Is it possible to map from a parameter to a trajectory?

Question

If I have a polynomial trajectory

$$y(t)=at^2+bt$$

The idea I would like to express is that by fixing $a$ and $b$, I will get a unique trajectory $y(t)$. Can I say that there exists a map $M$ such that the trajectory $y(t)$ is $$y(t) = M(a,b)?$$ If not, how can I express the idea in proper math terms?

Answer 1

Depending on what you are doing with these polynomials, there are a number of ways that you could think about them. Depending on how you think about them, you might adopt different notation. A non-exhaustive list of possibilities follows:

• One possibility is that you might be interested in some kind of algebraic structure. In that case, what you are "really" doing is associating a quadratic polynomial to a point in $\mathbb{R}^2$. If this is the kind of structure that you are trying to emphasize, then you might define $$ M: \mathbb{R}^2 \to \mathbb{R}[t] : (a,b) \mapsto at^2 + bt. $$ Here, $\mathbb{R}[t]$ denotes the ring of polynomials with real coefficients. Hence $M$ is a function which eats an ordered pair of parameters and spits out a polynomial. For example, $$M(3,-2) = 3t^2 - 2t. $$
• Another possibility is that you are not so much interested in the abstract polynomials with a "formal" symbol $t$, but that you are actually interested in the actual functions defined this way.

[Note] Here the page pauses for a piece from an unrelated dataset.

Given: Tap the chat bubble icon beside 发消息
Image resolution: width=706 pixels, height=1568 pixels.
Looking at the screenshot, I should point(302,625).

Notationally, I suppose that we could write $$ M: \mathbb{R}^2 \to C(\mathbb{R}) : \varphi(a,b) \mapsto y_{a,b}, $$ where $y_{(a,b)}$ is the function defined by the formula $$ y_{a,b}(t) = at^2 + bt. $$ Here, $C(\mathbb{R})$ denotes the set of continuous functions on $\mathbb{R}$. You could replace this with some other target space (say, the space of locally integrable functions, or the space of smooth functions, or whatever). The point is that $M$ is a function which eats an ordered pair of real numbers, and spits out another function. You needn't necessarily carry the indexing around on the $y$ (though I think that Garmekain totally has the right idea on that); you could instead write $$ M(a,b) = (t \mapsto at^2 + bt). $$ In some environments, this might even be the "right" thing to do. For example, this is (more or less) how the software package Maple would handle this.
• If you don't really care about how the parameters are getting mapped from one space to another, you might simply consider the family of functions indexed by the parameters. Notationally, this can look basically identical to the above: here, we consider the family of functions $$ \{ y_{a,b}\}_{a,b\in\mathbb{R}}, $$ where $y_{a,b}$ is the function defined by $$ y_{a,b}(t) = at^2 + bt. $$ On some level, this is completely equivalent to the previous characterization (since an indexing of a set is really just a map from the index set to the set), but the emphasis here is on the actual objects (i.e. the functions $y_{a,b}$) rather than on the process which gives you those functions.

• Yet another possibility (which might arise in, for example, optimization problems) is to consider a function of three variables, i.e. $$ M : \mathbb{R}^2 \times [0,\infty) \to \mathbb{R} : (a,b,t) \mapsto at^2 + bt. $$ I have chosen to assume that $t$ is nonnegative, as we often work in settings where $t = \text{time}$ is assumed to be nonnegative. This assumption is totally arbitrary, but makes sense from the point of view that $a$ and $b$ are some kind of initial condition (e.g. $a$ might be half of an initial acceleration, and $b$ might be an initial velocity).

  Given that your stated goal has something to do with observing changes in the function as the parameters are perturbed, this last notation might be the most reasonable. It allows you to easily discuss, for example, partial derivatives with resect to the parameters $a$ and $b$, while keeping $t$ fixed.

Answer 2

I would express it as:

Consider $$y(t)=at^2+bt$$ where $a,b$ are fixed elements.

Answer 3

You can just use $$y_{a,b}(t)=at^2+bt$$

This implies that $y$ is a function taking some $t\in T$ parametrized by $a$ and $b$, i.e. $a$ and $b$ are fixed.